Tumour hypoxia causes resistance to treatment and may promote the development of metastatic disease. The mean fraction of radiobiologically hypoxic cells has been determined for a large number of tumour cell lines, but quantitative information on intertumour heterogeneity in radiobiological hypoxia is sparse, and it is not known whether radiobiological hypoxia is mainly either chronic or acute in nature. The purpose of the work reported here was (1) to determine the fraction of radiobiologically hypoxic cells in individual tumours and (2) to differentiate quantitatively between chronic and acute hypoxia.

MATERIALS AND METHODS:

Four human melanoma xenograft lines (A-07, D-12, R-18, U-25) were included. A radiobiological assay based on the paired survival curve method was established to measure the fraction of radiobiologically hypoxic cells. An immunohistochemical assay using the hypoxia marker pimonidazole was developed to determine the fraction of chronically hypoxic cells.
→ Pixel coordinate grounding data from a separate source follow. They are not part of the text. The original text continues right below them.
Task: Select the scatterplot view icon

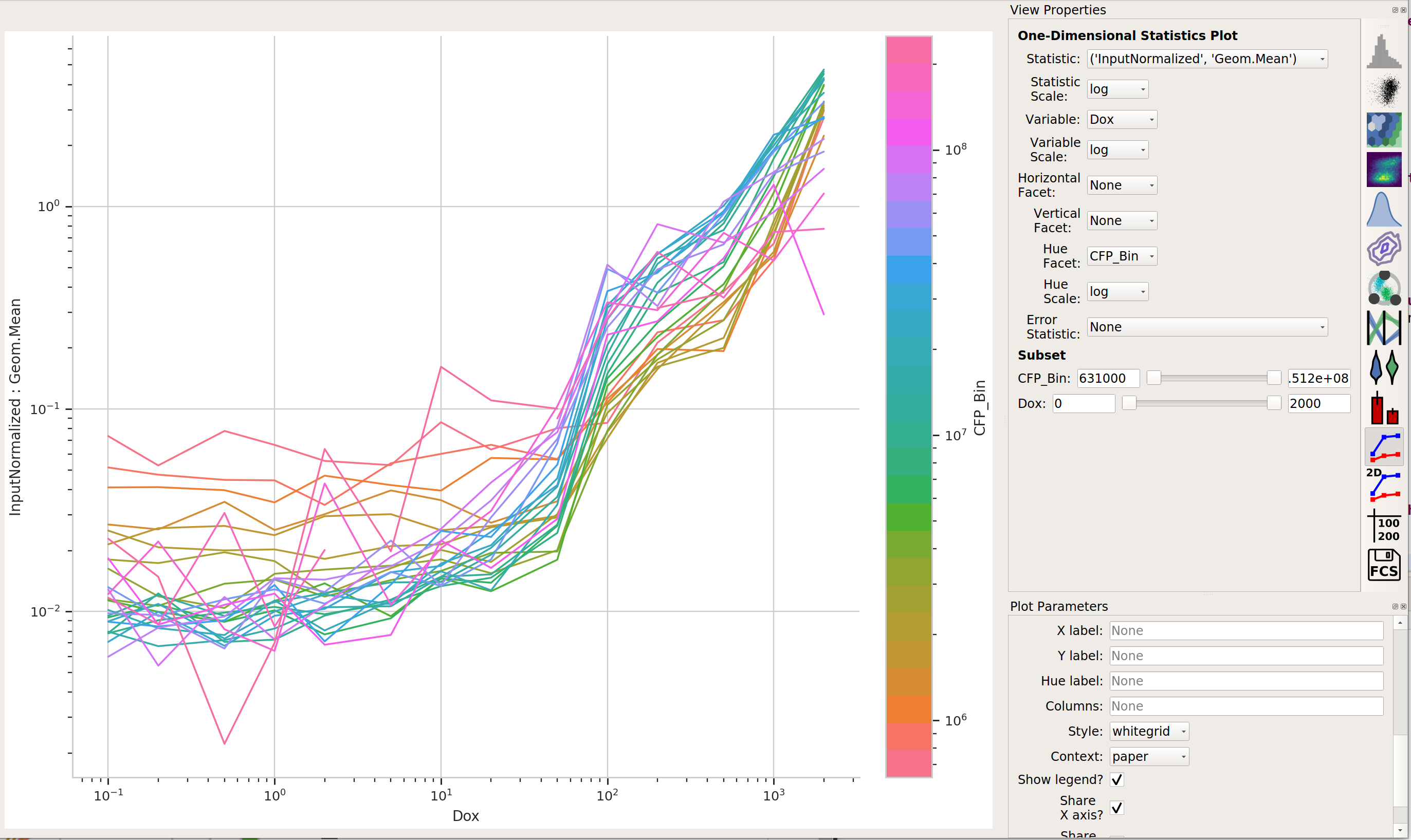Action: [1384, 90]
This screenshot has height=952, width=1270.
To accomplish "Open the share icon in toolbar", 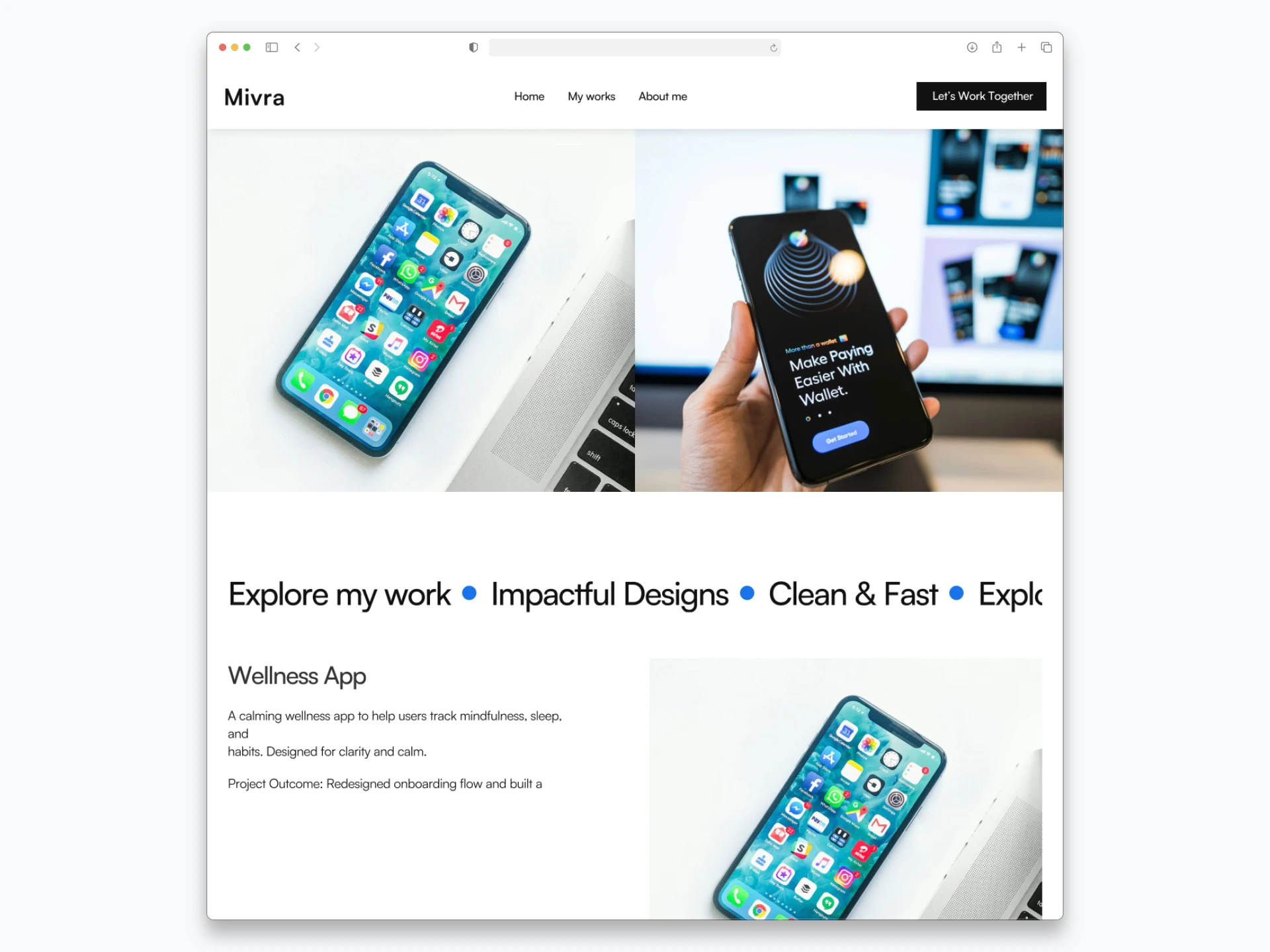I will click(997, 47).
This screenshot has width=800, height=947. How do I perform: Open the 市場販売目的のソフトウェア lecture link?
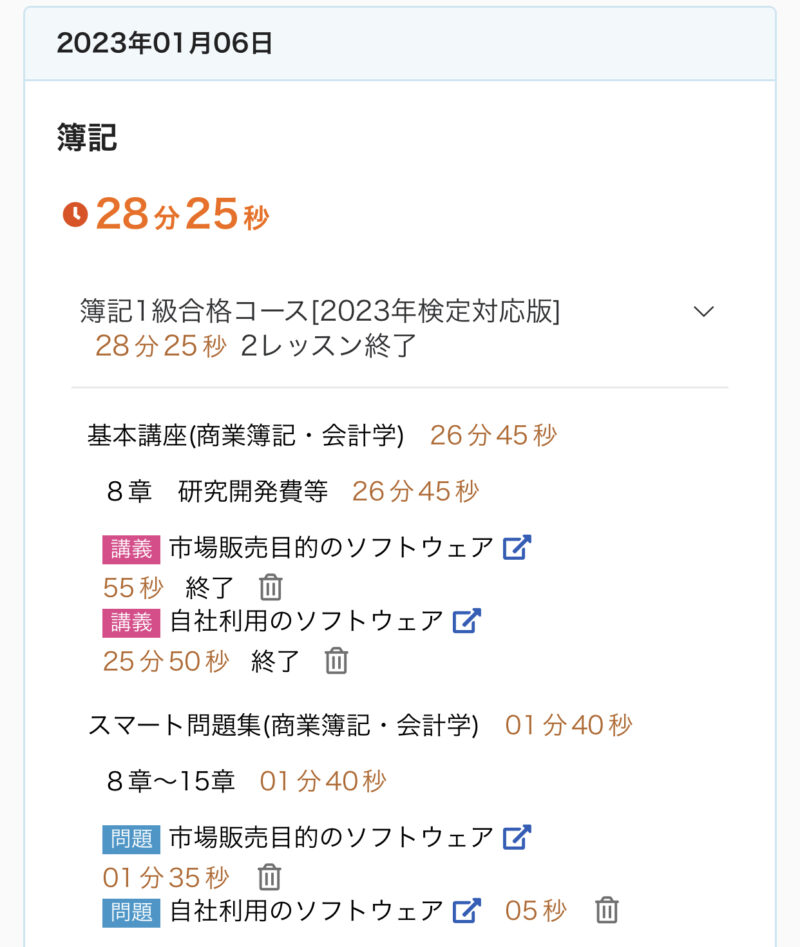(x=331, y=548)
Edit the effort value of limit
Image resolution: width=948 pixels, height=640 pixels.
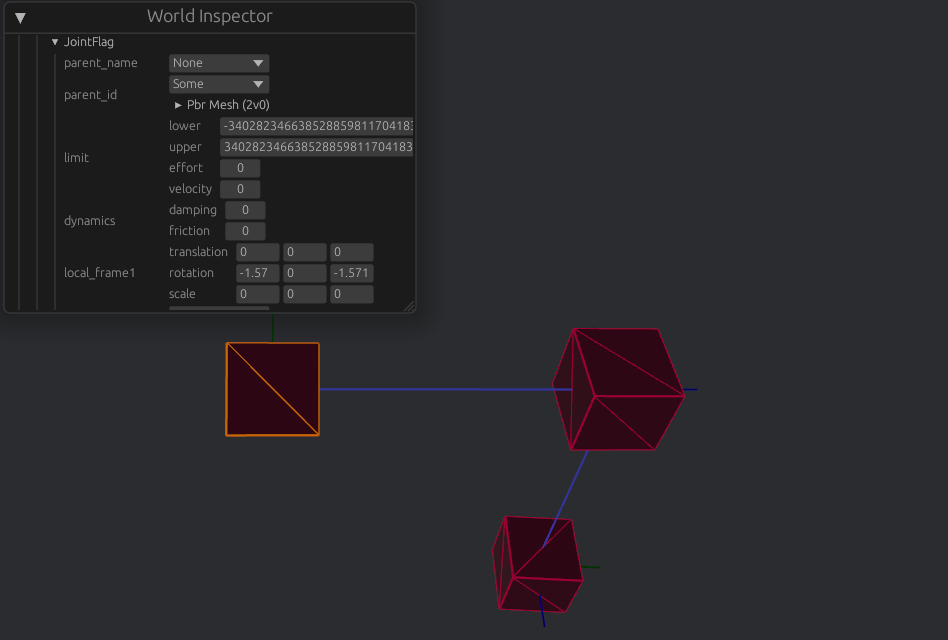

The fraction of acutely hypoxic cells was estimated from the fraction of radiobiologically hypoxic cells and the fraction of chronically hypoxic cells.

RESULTS:

The fractions of radiobiologically hypoxic cells were in the ranges of 1-49% (A-07), 10-69% (D-12), 22-87% (R-18) and 23 85% (U-25); the fractions of chronically hypoxic cells were in the ranges of 0-15% (A-07), 5-25% (D-12), 4-17% (R-18) and 9-25% (U-25); the fractions of acutely hypoxic cells were in the ranges of 1-47% (A-07), 1-57% (D-12), 9-80% (R-18) and 5-69% (U-25). The fraction of acutely hypoxic cells was higher than the fraction of chronically hypoxic cells in most A-07, R-18 and U-25 tumours. The fraction of chronically hypoxic cells was higher than the fraction of acutely hypoxic cells in 16 of 25 D-12 tumours.

CONCLUSION:

This study indicates that acute hypoxia in tumours is a far more serious problem than chronic hypoxia and, consequently, it may be beneficial to focus on acute hypoxia rather than chronic hypoxia when searching for clinically useful predictive assays of hypoxia-induced radiation resistance and malignant progression and for methods to overcome treatment resistance caused by hypoxia.

PMID:
10597912
[Indexed for MEDLINE]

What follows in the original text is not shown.